Not kiddie food anymore

Not+kiddie+food+anymore

Megan Root, Staff Writer

It’s December.

It’s cold.

As in, never-want-to-leave-my-bed and where-are-my-fuzzy-socks cold. It’s weather that makes people crave comfort food, the kind that puffs butter-scented steam and slides off forks and attracts jealous stares from everyone nearby.

The Grilled Cheese Eatery in Fairfield may have perfected this meal.

A “Grilled Cheese Mac & Cheese.” Toasted white bread packed with cheddar-parmesan mac and cheese.

How unbelievably good does that sound?

Maggie Fiolek ’15 thought it sounded delicious too. She tried it, and now she knows for sure.

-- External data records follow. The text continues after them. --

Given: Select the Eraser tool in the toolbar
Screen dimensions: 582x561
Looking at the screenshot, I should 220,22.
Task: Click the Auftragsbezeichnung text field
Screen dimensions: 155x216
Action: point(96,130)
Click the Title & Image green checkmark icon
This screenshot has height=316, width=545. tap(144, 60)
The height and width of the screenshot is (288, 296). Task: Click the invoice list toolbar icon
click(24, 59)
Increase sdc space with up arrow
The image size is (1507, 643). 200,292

“I loved it,” Fiolek said. “I would order the same thing again.”

Even if people didn’t want that particular sandwich, they could choose from nine other specialties or combine any of five breads, eight sauces, and 14 cheeses. Asiago melts into mozzarella between crispy country white and smoked Gouda gushes over the edge of toasted sourdough.

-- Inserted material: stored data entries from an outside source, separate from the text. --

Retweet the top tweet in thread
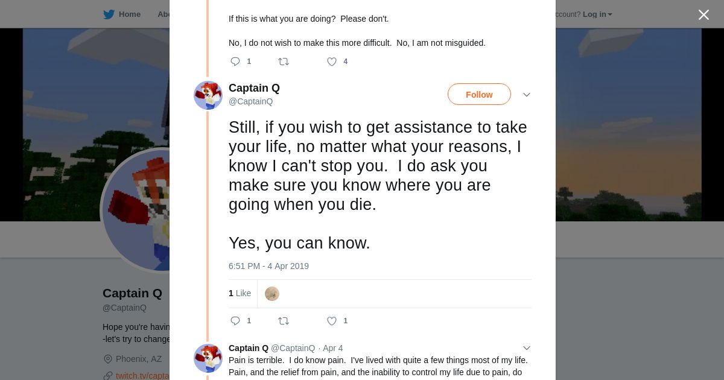Image resolution: width=724 pixels, height=380 pixels. tap(284, 62)
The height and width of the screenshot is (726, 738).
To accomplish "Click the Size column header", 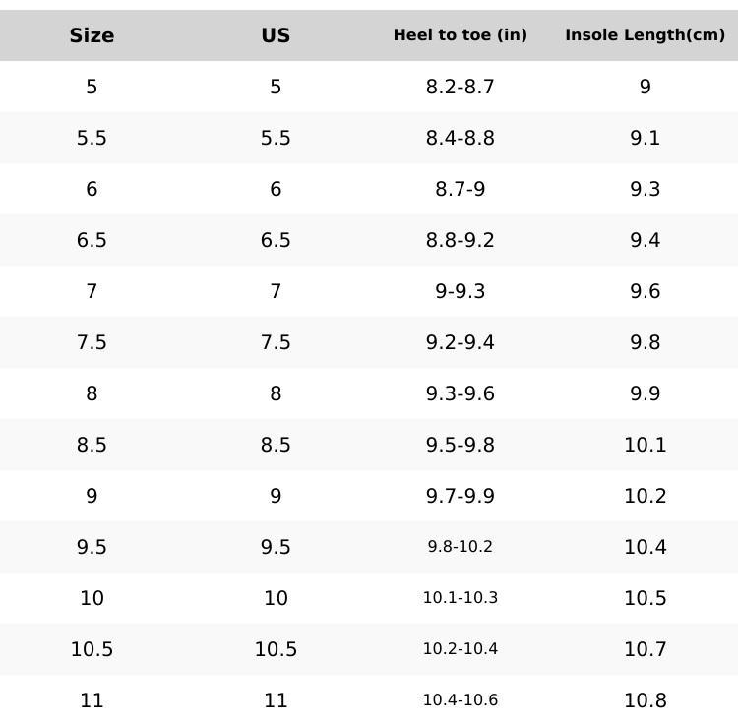I will click(x=92, y=35).
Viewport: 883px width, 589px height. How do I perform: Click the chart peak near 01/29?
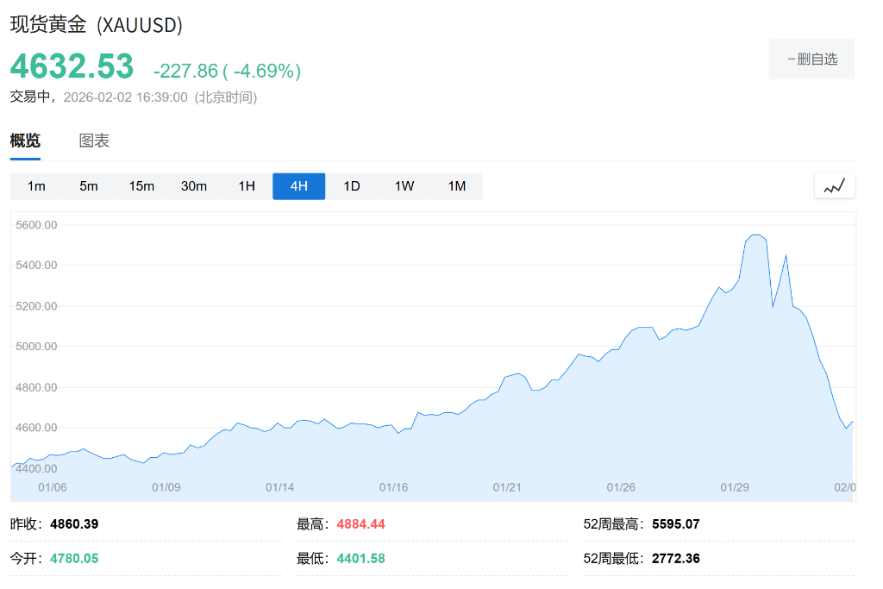pos(755,235)
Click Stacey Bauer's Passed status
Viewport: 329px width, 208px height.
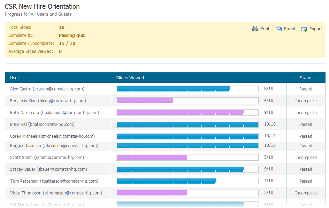tap(306, 169)
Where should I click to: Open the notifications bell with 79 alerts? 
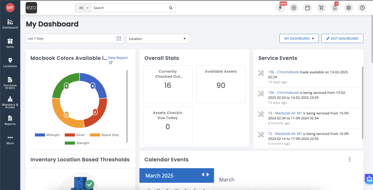[335, 8]
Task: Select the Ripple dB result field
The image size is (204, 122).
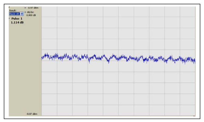Action: click(x=15, y=14)
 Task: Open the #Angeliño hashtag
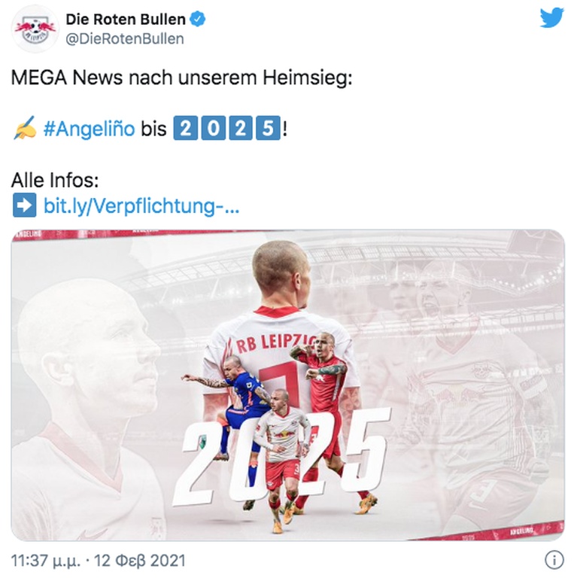(x=90, y=129)
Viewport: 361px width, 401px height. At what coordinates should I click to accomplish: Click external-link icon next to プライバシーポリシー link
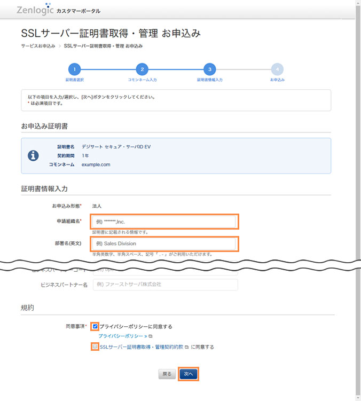(151, 336)
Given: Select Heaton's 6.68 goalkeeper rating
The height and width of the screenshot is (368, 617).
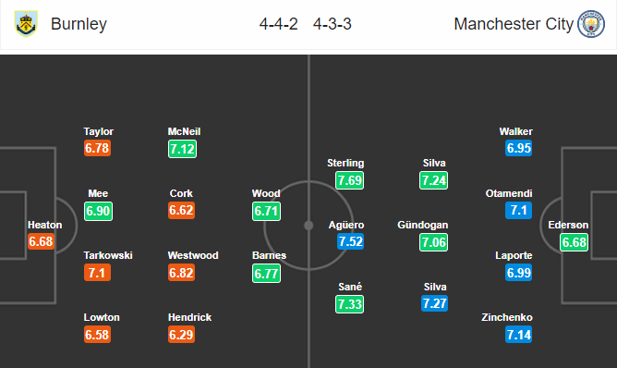Looking at the screenshot, I should (x=41, y=241).
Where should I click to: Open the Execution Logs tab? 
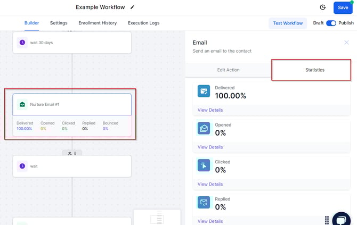click(x=143, y=23)
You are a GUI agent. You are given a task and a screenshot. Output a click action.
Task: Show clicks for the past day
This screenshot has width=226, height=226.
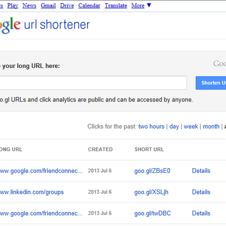click(174, 126)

Jamie Swotes ’15 chose “The Classic” and added avocado and tomato: simple, but still excellent.

“The bread was toasted perfectly,” Swotes said. “It was literally unreal.”

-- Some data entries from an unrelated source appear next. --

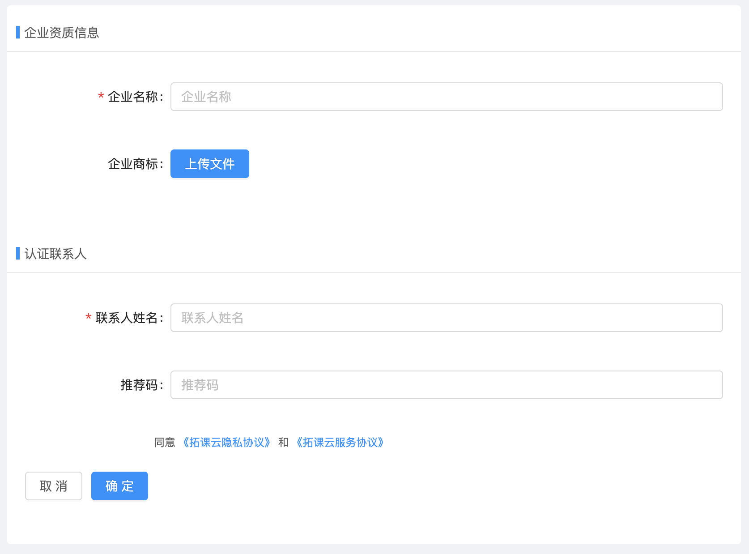749x554 pixels.
Task: Click the 企业名称 field label
Action: [x=133, y=97]
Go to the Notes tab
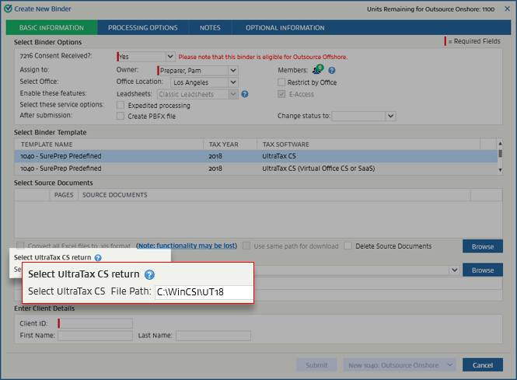 (x=210, y=28)
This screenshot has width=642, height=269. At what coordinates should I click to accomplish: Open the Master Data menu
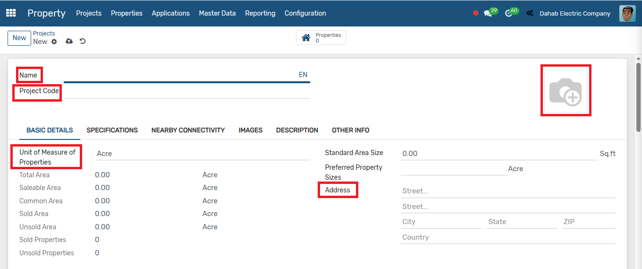pos(217,13)
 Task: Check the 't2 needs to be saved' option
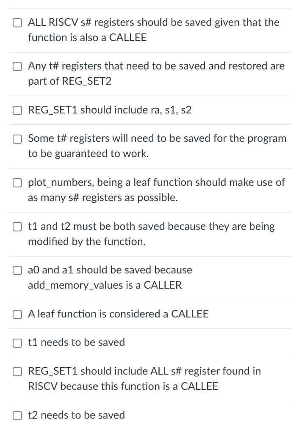click(17, 416)
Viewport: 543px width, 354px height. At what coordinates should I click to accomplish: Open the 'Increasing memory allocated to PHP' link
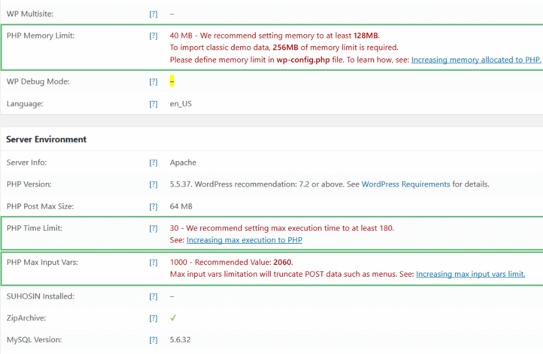pyautogui.click(x=476, y=60)
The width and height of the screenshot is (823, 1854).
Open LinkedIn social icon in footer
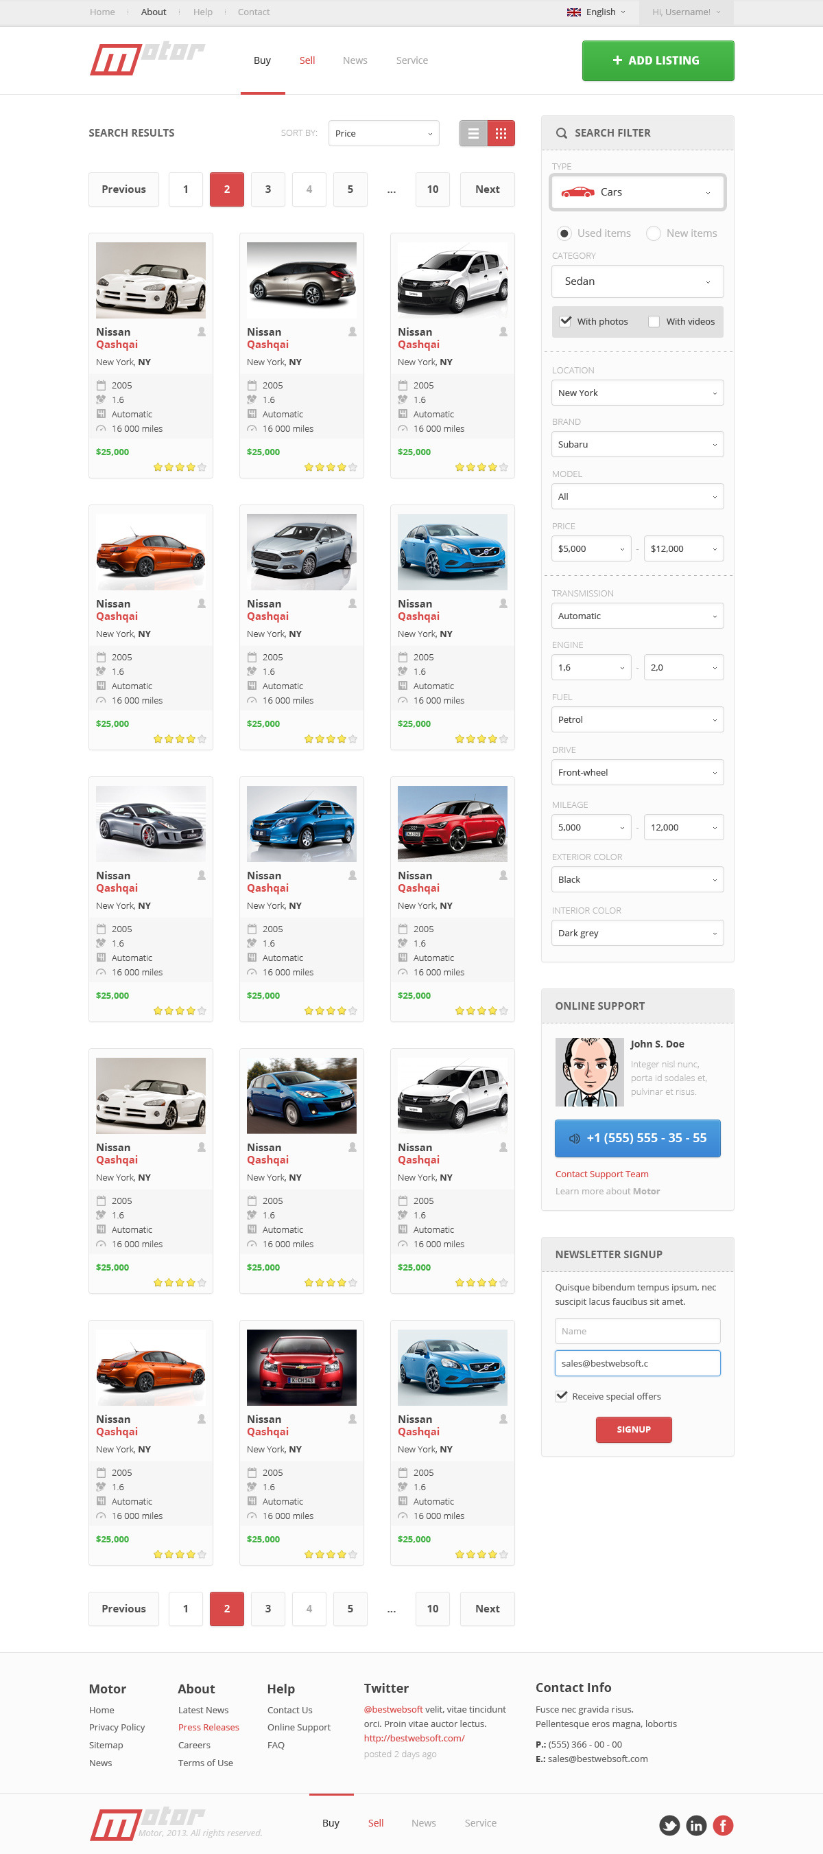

Swotes said next time she would get out of her “comfort zone” and try something new. Michelle Gurevich ’14—who has grilled cheese as her desktop background—also wants to try one of the more unusual sandwiches.

“If I took the time to go somewhere like the Grilled Cheese Eatery, I would definitely get the craziest thing on the menu,” Gurevich said.

It’s up in the air, but that might be the Trophy: Gruyere, short ribs, truffle oil, caramelized onions, and mushrooms on sourdough.

But the Eatery is not the only restaurant that has invented some pretty creative variations on what some may have thought was a basic food.

About three miles away, another Fairfield restaurant, MacDaddy’s, has a menu with no less than 25 different versions of mac and cheese, including the “Mac Lobster,” made with fresh Maine lobster, lemon zest, and mozzarella.

Tipped off to the spot by his brother, Joe Zec ’15 picked mac and cheese with 12-hour roasted pulled pork, blue cheese and barbecue sauce. Like Fiolek, he doesn’t want to switch things up.

“I would probably get the pulled pork again,” Zec said.

Served in small saucepans, these macaroni dishes are nothing like a box of Annie’s. Just look at most popular order: the “mac buffalo chicken” is made with fried chicken, homemade buffalo sauce, cheddar and blue cheese.

Somewhere, a health nut just fainted.

But when it’s sub-freezing outdoors, no one wants celery and carrots. Winter is the time to find that heavenly cheesy meal oozing heat and flavor and eat every bite.

What that buttery food lacks in nutrition, it may make up for in emotional benefits. Scientific studies show comfort foods—including mac and cheese—actually counter stress and loneliness.

So really, a visit to the Eatery or MacDaddy’s is a matter of personal well-being.